Rows –
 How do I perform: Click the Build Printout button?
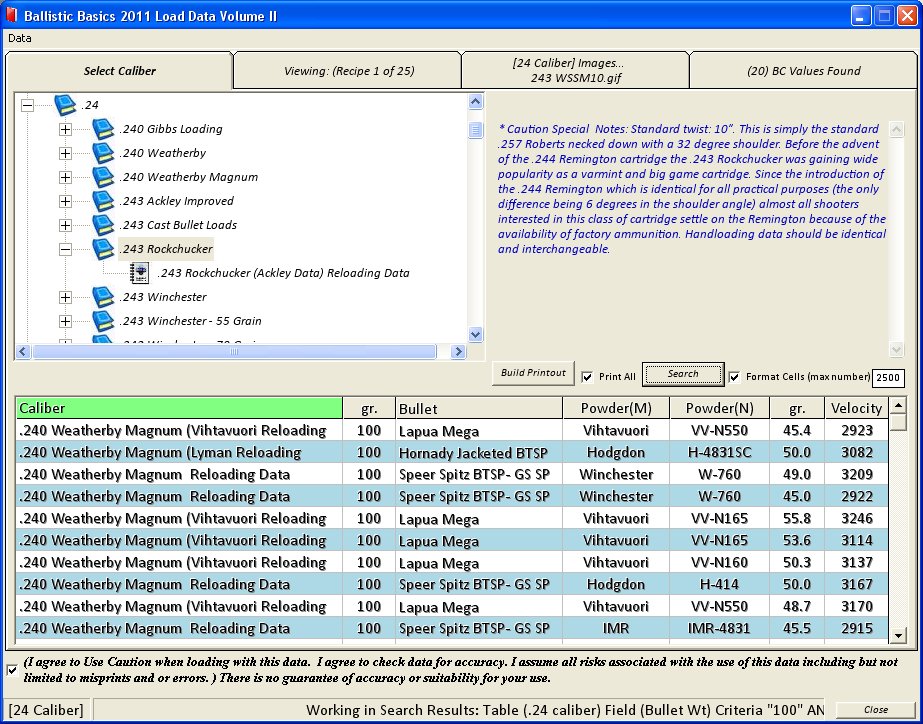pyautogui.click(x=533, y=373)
---
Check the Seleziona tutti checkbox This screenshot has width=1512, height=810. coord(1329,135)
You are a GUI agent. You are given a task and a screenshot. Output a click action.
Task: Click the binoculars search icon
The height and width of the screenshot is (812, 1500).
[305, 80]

Written request – Reproduce the entries from the line with "How do I perform: Click" up to and including the line with "pyautogui.click(x=533, y=373)", omitting the pictures.

Completed exercise –
 How do I perform: Click the Build Printout button?
pyautogui.click(x=533, y=373)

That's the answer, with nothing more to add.